▸ **Data records**
━━━━━━

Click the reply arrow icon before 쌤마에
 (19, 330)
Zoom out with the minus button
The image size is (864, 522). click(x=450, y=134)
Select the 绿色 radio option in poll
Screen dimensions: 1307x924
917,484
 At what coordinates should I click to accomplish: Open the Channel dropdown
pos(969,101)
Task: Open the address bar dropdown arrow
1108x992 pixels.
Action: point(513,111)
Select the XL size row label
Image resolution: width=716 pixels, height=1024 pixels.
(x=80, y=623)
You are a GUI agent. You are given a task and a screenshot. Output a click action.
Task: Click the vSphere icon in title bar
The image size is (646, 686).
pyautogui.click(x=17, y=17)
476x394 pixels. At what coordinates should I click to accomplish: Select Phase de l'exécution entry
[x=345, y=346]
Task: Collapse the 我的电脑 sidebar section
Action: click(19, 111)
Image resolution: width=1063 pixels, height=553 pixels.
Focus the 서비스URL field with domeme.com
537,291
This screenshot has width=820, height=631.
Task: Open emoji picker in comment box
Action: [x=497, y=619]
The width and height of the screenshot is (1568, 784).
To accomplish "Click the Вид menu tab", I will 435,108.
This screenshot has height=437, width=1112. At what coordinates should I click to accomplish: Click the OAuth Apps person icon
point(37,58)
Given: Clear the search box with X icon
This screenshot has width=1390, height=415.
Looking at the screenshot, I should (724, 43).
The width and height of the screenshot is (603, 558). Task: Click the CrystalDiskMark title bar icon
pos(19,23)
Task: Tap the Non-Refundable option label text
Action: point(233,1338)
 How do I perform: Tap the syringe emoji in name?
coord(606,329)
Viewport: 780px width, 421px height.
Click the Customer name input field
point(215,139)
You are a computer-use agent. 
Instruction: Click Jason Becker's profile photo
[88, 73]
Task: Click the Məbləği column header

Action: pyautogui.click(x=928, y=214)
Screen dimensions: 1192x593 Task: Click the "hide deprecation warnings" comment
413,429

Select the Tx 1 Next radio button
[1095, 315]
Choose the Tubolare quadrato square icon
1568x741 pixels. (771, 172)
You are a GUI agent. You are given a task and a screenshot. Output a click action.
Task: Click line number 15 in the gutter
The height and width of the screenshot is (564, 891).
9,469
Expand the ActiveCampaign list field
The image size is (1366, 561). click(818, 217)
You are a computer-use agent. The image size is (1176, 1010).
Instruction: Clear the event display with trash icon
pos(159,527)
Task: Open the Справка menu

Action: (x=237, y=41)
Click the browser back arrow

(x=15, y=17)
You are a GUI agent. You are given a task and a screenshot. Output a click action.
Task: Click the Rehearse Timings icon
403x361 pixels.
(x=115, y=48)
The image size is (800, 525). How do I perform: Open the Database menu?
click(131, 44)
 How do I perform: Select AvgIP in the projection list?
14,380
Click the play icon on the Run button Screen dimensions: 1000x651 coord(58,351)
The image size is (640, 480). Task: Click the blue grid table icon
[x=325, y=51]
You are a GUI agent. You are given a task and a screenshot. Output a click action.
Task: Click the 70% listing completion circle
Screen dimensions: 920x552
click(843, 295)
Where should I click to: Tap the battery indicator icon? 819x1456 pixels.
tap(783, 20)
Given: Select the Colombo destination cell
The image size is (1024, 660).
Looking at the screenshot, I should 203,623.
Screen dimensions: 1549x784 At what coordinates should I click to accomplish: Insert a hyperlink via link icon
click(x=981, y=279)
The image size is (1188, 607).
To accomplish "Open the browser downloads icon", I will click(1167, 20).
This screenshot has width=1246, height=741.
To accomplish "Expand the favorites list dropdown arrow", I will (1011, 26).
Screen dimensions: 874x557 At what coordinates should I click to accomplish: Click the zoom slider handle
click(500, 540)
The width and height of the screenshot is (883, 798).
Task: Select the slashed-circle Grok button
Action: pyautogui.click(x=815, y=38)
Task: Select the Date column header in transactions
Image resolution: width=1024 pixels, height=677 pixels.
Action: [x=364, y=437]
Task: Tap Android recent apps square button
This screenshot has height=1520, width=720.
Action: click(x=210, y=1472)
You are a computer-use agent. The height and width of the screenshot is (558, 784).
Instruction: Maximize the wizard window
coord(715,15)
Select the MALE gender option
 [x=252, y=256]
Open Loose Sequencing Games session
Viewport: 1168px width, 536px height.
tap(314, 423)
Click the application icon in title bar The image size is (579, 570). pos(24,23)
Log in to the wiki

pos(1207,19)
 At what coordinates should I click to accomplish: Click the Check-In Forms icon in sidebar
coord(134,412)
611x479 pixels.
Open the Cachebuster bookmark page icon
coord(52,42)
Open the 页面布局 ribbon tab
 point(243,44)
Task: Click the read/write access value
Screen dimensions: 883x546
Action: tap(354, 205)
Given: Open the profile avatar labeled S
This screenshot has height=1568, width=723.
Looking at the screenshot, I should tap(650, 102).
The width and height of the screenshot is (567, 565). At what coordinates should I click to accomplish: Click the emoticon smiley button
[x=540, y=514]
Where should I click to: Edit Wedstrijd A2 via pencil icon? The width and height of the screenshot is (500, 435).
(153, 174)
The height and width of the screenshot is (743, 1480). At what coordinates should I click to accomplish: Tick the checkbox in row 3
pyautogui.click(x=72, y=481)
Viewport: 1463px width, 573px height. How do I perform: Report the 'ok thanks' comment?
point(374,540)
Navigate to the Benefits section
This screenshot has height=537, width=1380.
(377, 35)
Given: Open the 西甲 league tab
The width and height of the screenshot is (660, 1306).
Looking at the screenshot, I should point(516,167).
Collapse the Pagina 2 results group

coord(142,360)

━━━━━━

▸ **Your objective**
Working through the records, copy each line in which the word "will" appears.

▸ **Solution**
To accomplish "Click the Вид menu tab", I will 435,108.
To accomplish "Open the browser downloads icon", I will click(1167, 20).
To accomplish "Expand the favorites list dropdown arrow", I will (1011, 26).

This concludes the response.